To test the prediction that the number of subcenters scales with population, the researchers used employment data across 9,000 U.S. cities and towns. “If you know where people are working, you can see these activity centers,” Barthelemy says. The data showed that as a city’s population increases, so does the number of subcenters. But the two do not scale linearly—if a population grows to 10 times its original size, the number of centers is multiplied by five, on average. Barthelemy says he expects the pattern to hold across cities in other countries of the world as well.

Having a clearer understanding of the evolution of metropolitan polycentricity could prove useful, Levinson says, especially considering that two thirds of the world’s population is expected to be urban by the year 2050. “There’s a lot of urbanization left to happen,” Levinson says. “If planners imagine a city to take a particular form, but that’s not the way the city wants to behave, we’ll be making unwise investments.”
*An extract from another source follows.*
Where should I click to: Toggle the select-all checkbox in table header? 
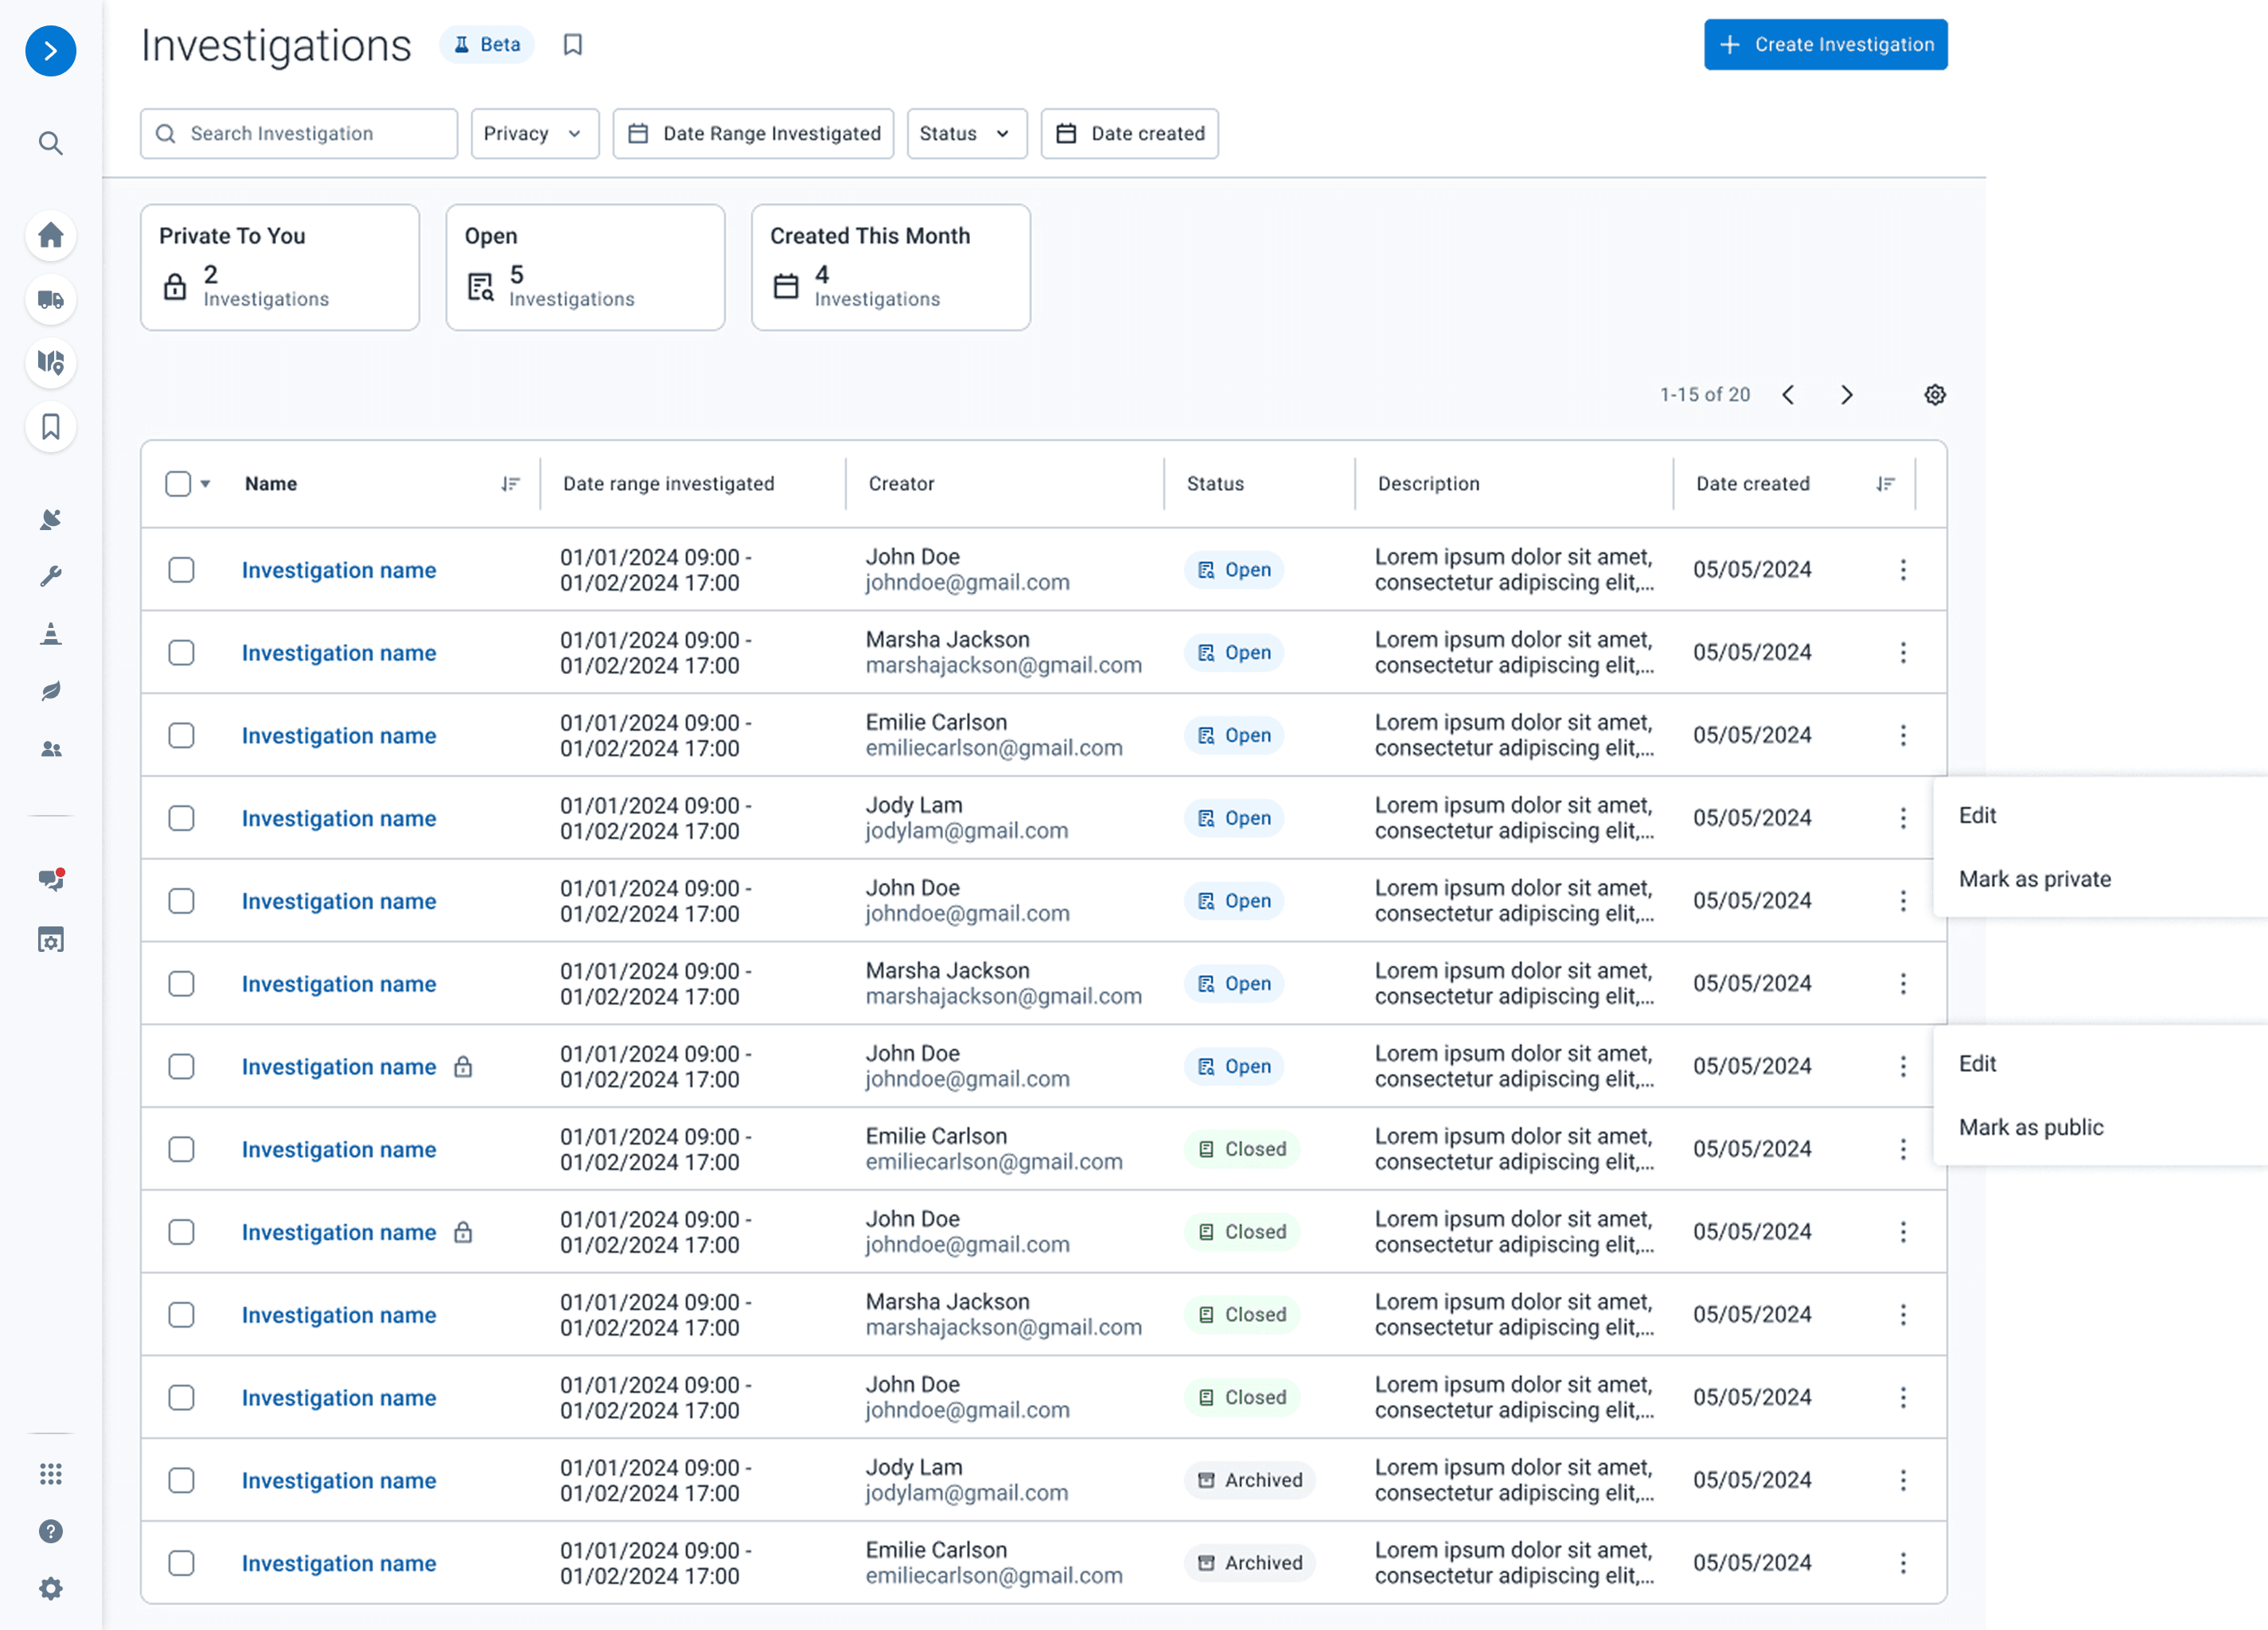tap(178, 484)
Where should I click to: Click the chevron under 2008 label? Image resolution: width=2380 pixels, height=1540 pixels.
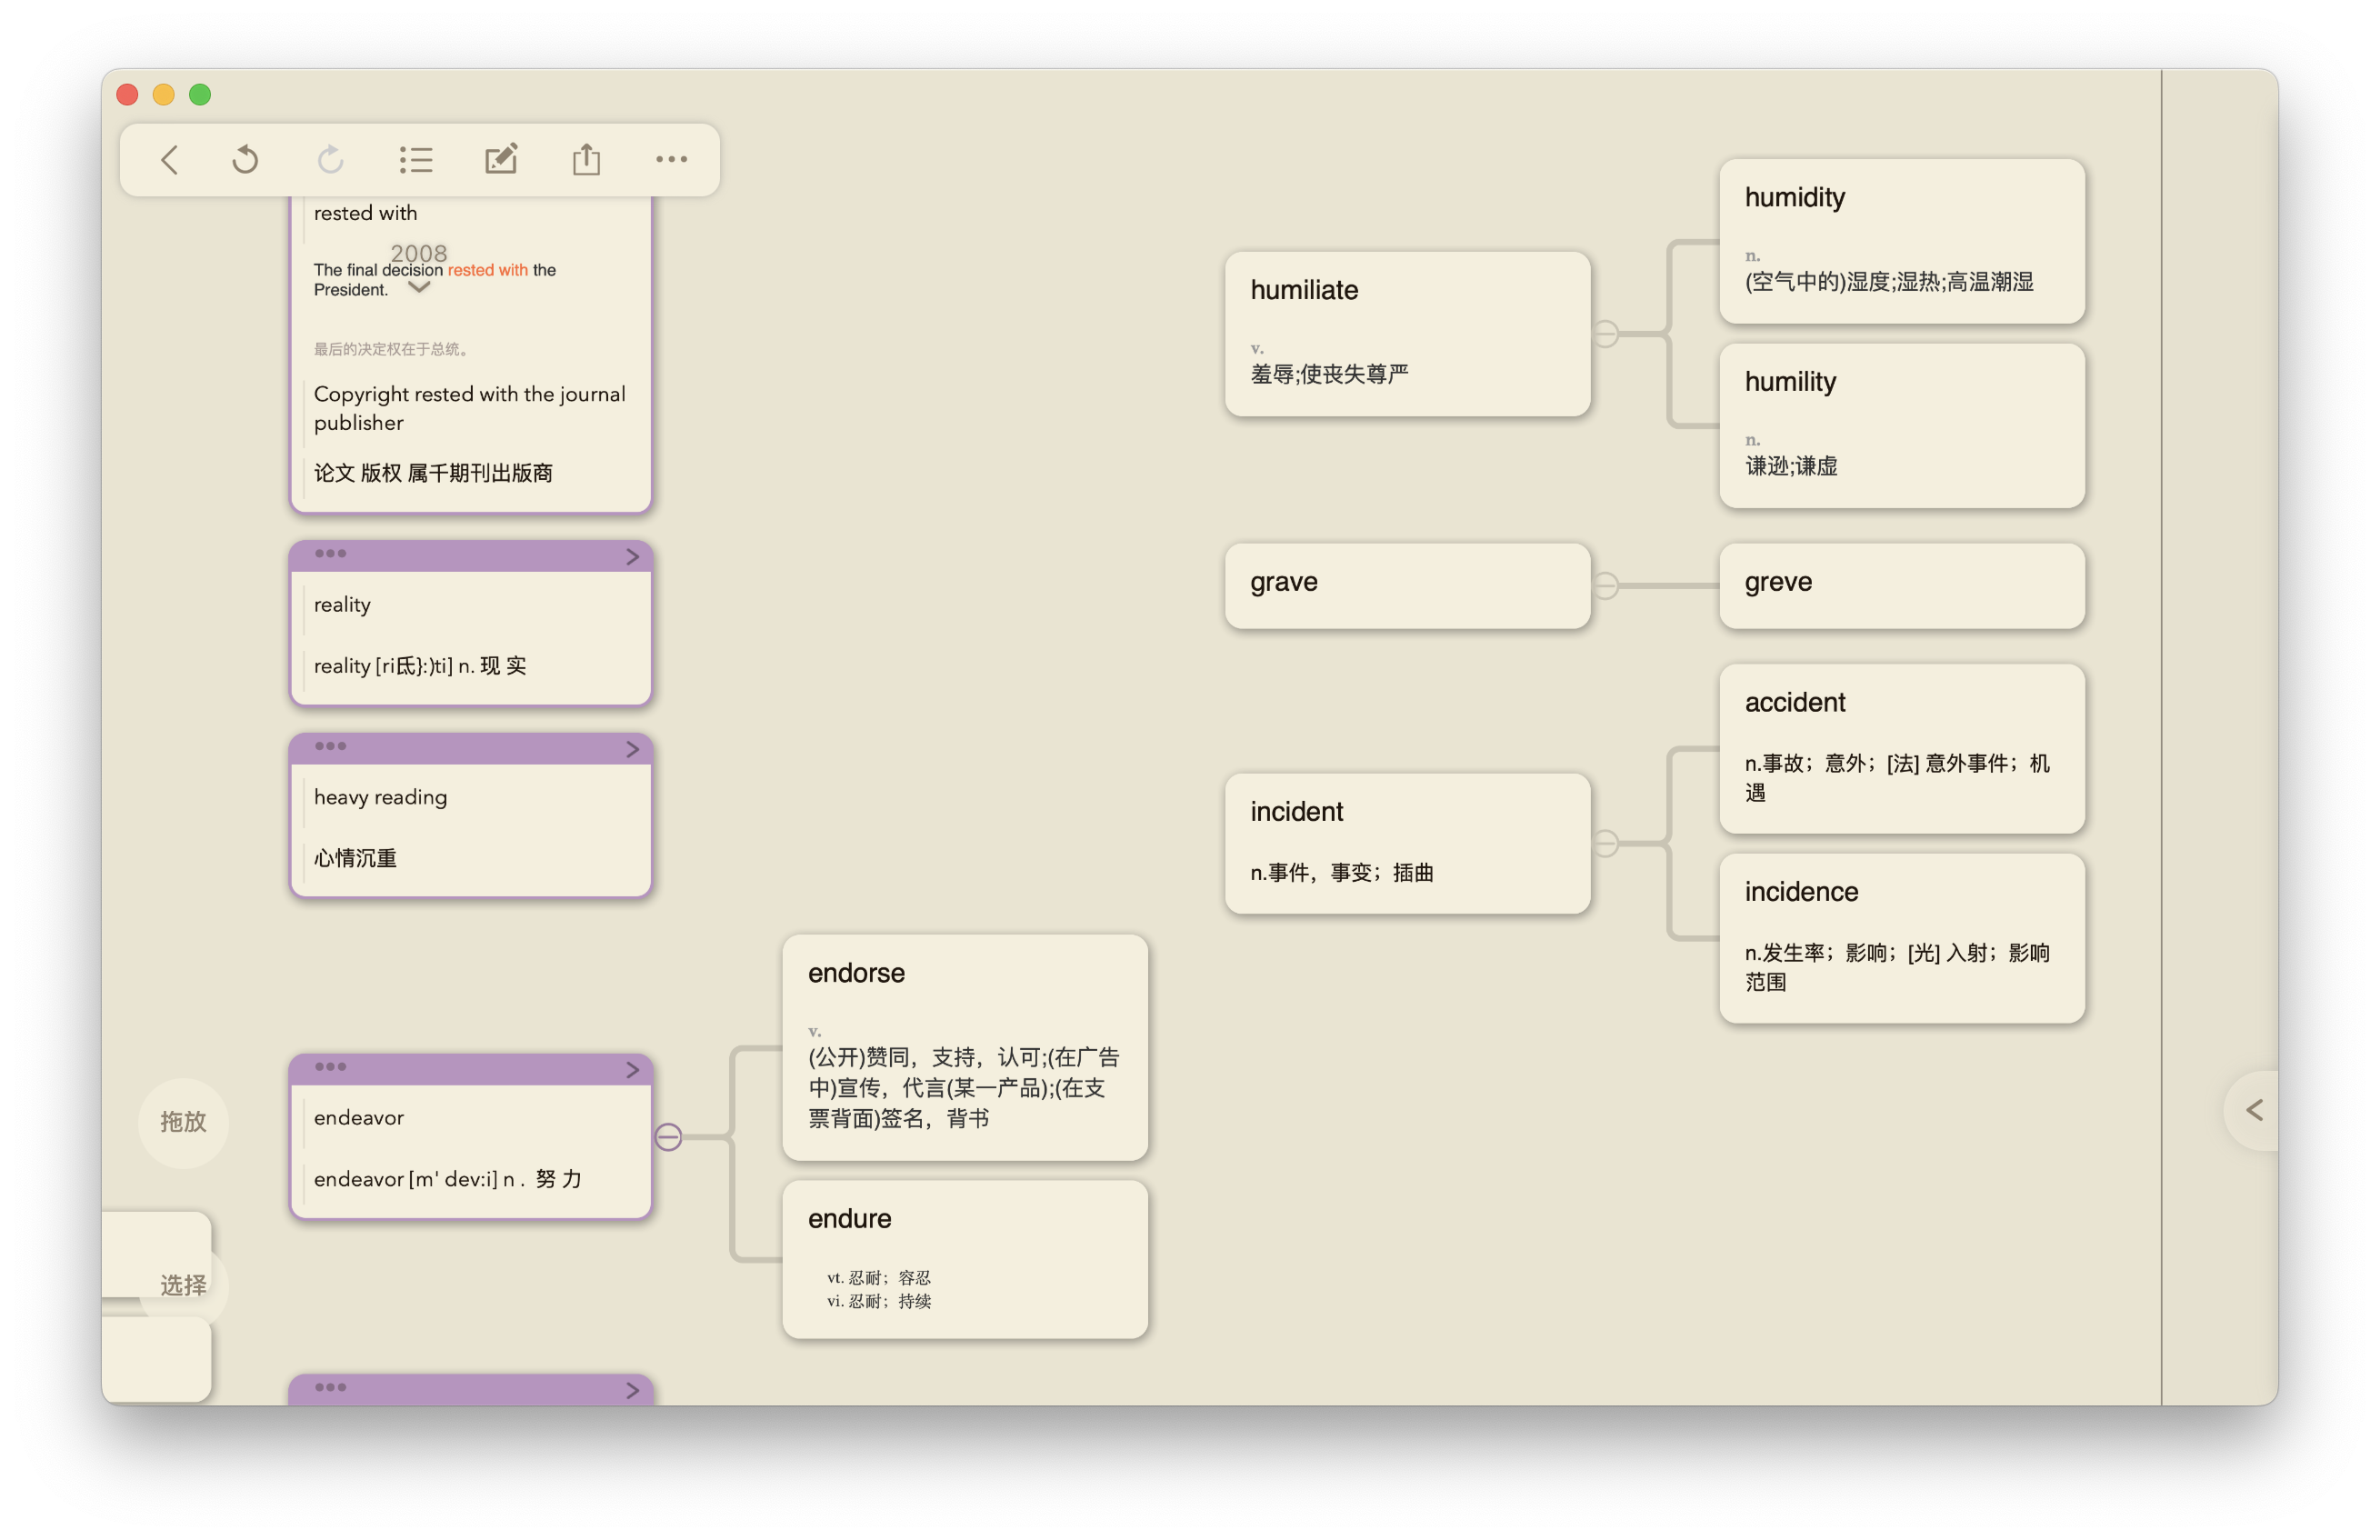(x=419, y=288)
The authors are still fine-tuning their model. Future versions will likely include other modes of transportation, such as public transportation, which would be expected to slow the appearance of new centers of activity.

Barthelemy says the model could also come in handy for estimating traffic delays, gas consumption and carbon dioxide emissions, so that urban planners and policy makers can better understand how those different factors evolve as a city grows. “I think that this this opens up the path to some really quantitative insights about cities,” he says. “We can take simple mechanisms, simple ingredients, and in the end predict how important properties are scaling with population.”